Courts Analyze Work Product Protection for Final and Draft Affidavits

August 27, 2014

Analyzing work product protection for party or witness affidavits can involve several factors.

In Colon v. City of New York, No. 12-CV-9205 (JMF), 2014 U.S. Dist. LEXIS 92483 (S.D.N.Y. July 8, 2014), the court assessed affidavits that a malicious prosecution plaintiff finalized, but had never filed, in his earlier criminal case. The court concluded that the work product doctrine applied — because the plaintiff had prepared the affidavits “in connection with his post-conviction litigation.” Id. at *9. However, the court held that the defendant City could overcome the protection, because the 1999 affidavits contained “factual assertions made by the Plaintiff regarding events that occurred in 1989 and 1990.” Id.
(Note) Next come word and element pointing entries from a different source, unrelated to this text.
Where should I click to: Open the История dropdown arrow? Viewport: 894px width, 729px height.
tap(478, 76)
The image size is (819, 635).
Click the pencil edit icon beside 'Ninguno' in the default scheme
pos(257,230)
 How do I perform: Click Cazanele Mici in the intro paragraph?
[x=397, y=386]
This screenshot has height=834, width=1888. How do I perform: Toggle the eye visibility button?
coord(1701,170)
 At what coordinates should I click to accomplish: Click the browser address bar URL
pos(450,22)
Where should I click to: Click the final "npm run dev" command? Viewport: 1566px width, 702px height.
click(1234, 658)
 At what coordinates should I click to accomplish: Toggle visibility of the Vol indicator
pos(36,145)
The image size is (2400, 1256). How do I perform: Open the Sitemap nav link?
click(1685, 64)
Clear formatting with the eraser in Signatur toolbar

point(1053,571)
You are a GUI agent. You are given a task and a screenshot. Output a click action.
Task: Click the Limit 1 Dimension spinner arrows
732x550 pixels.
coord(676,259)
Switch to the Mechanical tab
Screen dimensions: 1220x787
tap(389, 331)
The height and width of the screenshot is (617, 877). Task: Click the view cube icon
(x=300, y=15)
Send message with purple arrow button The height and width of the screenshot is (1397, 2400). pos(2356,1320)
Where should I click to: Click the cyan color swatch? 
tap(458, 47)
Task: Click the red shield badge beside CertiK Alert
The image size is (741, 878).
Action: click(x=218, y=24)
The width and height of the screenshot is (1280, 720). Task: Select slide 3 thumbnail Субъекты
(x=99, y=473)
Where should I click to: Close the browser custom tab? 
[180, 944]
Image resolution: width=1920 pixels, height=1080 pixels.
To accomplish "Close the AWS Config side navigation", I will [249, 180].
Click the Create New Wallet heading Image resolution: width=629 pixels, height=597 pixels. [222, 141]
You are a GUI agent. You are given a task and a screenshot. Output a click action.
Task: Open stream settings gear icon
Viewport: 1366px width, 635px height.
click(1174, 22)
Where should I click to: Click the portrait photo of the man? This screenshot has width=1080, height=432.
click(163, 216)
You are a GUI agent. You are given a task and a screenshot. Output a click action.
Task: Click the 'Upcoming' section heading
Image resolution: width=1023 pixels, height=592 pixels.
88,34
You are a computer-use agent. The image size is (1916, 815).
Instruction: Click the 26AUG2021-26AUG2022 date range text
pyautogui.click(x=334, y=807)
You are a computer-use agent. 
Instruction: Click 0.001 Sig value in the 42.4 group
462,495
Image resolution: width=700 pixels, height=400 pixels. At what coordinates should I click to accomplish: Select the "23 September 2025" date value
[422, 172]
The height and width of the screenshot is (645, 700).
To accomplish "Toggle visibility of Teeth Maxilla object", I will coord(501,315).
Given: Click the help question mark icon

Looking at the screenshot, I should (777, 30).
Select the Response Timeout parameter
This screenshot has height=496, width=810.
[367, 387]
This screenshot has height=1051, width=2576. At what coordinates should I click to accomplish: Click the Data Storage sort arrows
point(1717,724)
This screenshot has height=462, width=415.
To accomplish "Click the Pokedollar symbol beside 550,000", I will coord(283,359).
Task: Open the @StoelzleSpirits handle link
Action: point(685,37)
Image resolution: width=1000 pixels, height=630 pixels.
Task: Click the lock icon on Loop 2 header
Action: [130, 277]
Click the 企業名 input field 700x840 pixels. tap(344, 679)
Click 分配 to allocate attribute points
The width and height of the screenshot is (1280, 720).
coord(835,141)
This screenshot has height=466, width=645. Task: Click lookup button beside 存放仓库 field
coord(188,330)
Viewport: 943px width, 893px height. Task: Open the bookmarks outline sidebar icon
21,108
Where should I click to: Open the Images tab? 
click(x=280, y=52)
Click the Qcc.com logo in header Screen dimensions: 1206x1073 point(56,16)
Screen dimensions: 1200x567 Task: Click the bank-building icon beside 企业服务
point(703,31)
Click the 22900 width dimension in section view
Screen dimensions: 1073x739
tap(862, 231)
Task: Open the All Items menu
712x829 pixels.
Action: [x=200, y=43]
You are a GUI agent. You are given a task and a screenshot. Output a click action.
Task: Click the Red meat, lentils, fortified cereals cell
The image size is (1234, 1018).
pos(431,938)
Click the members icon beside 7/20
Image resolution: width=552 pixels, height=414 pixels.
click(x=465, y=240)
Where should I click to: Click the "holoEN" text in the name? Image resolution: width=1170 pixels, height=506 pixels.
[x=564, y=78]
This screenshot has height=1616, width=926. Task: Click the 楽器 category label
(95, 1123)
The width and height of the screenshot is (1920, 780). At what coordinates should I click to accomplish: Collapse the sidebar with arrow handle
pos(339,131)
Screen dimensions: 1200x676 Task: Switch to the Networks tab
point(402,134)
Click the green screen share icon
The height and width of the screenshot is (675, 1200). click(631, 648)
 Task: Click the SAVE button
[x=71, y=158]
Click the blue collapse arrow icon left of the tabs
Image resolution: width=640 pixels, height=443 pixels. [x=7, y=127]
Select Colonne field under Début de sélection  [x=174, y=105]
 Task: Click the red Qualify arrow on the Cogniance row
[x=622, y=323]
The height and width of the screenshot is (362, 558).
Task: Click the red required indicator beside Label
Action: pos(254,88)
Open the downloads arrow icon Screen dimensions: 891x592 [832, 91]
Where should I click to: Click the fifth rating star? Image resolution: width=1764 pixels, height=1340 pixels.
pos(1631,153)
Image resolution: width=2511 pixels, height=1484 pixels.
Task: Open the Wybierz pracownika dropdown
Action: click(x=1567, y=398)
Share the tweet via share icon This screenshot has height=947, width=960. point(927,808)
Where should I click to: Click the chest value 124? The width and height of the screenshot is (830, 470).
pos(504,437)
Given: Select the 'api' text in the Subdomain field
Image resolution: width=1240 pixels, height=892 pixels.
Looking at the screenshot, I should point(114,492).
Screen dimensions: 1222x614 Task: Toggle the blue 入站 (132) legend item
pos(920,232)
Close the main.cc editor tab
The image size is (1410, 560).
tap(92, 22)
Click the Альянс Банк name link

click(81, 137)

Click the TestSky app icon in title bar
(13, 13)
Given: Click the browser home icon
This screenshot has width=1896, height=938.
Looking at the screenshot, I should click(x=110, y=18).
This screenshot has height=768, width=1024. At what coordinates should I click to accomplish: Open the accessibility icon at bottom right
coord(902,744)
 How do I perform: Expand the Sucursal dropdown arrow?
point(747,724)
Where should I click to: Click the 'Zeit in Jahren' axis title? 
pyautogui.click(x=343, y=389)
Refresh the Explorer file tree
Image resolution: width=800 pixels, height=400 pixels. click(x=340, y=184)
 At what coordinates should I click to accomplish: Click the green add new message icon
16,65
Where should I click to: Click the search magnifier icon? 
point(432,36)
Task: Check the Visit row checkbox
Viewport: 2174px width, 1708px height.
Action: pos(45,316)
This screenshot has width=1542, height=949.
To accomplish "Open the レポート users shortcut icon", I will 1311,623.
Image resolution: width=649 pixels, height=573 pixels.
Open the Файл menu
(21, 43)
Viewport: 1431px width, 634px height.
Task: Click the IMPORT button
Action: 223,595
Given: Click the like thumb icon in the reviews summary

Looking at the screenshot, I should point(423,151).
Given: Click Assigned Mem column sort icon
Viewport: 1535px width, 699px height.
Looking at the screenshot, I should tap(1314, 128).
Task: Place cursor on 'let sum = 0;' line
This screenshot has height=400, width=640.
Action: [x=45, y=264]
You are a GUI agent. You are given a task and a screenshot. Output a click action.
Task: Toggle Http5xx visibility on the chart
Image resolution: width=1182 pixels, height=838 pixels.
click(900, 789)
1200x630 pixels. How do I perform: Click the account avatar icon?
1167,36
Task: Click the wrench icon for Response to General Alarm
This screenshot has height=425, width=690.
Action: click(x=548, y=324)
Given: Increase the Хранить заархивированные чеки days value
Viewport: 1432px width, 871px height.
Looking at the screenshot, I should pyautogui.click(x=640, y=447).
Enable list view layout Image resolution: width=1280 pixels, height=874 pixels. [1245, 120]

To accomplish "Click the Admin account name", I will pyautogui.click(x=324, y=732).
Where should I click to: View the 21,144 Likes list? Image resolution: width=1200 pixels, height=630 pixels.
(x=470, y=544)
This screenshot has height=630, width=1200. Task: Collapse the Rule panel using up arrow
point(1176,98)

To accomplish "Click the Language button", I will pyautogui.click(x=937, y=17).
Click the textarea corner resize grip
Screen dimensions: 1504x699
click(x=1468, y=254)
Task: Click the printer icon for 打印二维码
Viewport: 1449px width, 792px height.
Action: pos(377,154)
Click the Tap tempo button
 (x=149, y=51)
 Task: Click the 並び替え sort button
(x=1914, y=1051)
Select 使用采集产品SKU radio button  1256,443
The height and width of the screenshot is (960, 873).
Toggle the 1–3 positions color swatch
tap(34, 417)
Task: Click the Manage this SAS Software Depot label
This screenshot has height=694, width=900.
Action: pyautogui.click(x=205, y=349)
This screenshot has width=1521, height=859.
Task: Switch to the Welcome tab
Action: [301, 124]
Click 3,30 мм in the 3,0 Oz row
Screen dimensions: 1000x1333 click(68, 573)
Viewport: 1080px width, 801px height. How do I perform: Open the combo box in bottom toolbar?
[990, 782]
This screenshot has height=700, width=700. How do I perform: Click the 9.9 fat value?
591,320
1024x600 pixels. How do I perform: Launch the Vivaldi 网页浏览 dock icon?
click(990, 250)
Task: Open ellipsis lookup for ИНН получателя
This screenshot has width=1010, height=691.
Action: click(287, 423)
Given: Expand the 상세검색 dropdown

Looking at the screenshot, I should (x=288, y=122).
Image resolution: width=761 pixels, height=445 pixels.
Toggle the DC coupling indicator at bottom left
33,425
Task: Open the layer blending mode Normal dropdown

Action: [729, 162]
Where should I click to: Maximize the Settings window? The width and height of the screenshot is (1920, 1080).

The court pointed to “the length of time that has passed” since the events, and the City’s possible use of the affidavits to impeach the plaintiff. Id. Two days later, another court dealt with draft affidavits. In Total E&P USA, Inc. v. Kerr-McGee Oil & Gas Corp., the defendants fought to discover drafts of the “near-identical” affidavits filed by several individual gas and oil royalty claimants. Civ. A. No. 09-6644, 2014 U.S. Dist. LEXIS 93881, at *8 (E.D. La. July 10, 2014). The court noted that a defense lawyer “admitted at the oral hearing that he seeks to review the ‘back and forth process’ between” the plaintiffs and their lawyer “while drafting the affidavits.” Id. at *16. The court held that disclosing those drafts would “reveal the mental impressions and strategies of counsel for claimants,” and thus found the draft affidavits immune from discovery as opinion work product. Id.

Lawyers assessing protections for party or witness affidavits must consider, among other things, the affiant’s role (communications between a client affiant and her lawyer might deserve privilege as well as work product protection); the affidavit’s status (some courts might find that the final version loses any privilege or work product protection); and lawyers’ role in preparing draft affidavits (the more extensive the role, the more likely the privilege or the opinion work product doctrine is to apply).